▸ **Dataset records**:
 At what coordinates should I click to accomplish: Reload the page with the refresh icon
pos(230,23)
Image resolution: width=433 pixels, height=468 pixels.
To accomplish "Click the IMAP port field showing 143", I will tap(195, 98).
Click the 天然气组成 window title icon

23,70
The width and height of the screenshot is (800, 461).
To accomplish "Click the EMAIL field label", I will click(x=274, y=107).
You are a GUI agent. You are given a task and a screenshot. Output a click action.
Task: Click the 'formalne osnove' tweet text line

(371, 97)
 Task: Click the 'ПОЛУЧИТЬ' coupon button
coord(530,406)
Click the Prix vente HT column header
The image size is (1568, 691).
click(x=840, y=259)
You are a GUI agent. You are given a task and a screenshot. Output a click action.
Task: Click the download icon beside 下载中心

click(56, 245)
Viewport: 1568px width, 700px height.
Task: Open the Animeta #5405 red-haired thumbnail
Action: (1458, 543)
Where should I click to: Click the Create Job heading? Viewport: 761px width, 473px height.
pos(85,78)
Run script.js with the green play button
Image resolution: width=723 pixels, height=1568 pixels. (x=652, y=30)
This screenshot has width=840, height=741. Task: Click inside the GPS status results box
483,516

▸ **Given exercise**:
Rewrite all of the material above, changing each "GUI agent" to "interface assistant" and keeping everything else the same.

▸ **Complete response**:
 At what coordinates should I click to accomplish: Reload the page with the refresh icon
pos(230,23)
Image resolution: width=433 pixels, height=468 pixels.
To accomplish "Click the IMAP port field showing 143", I will tap(195, 98).
Click the 天然气组成 window title icon

23,70
The width and height of the screenshot is (800, 461).
To accomplish "Click the EMAIL field label", I will click(x=274, y=107).
You are a interface assistant. You are given a task and a screenshot. Output a click action.
Task: Click the 'formalne osnove' tweet text line

(371, 97)
 Task: Click the 'ПОЛУЧИТЬ' coupon button
coord(530,406)
Click the Prix vente HT column header
The image size is (1568, 691).
click(x=840, y=259)
You are a interface assistant. You are given a task and a screenshot. Output a click action.
Task: Click the download icon beside 下载中心

click(56, 245)
Viewport: 1568px width, 700px height.
Task: Open the Animeta #5405 red-haired thumbnail
Action: (1458, 543)
Where should I click to: Click the Create Job heading? Viewport: 761px width, 473px height.
pos(85,78)
Run script.js with the green play button
Image resolution: width=723 pixels, height=1568 pixels. (x=652, y=30)
This screenshot has width=840, height=741. Task: Click inside the GPS status results box
483,516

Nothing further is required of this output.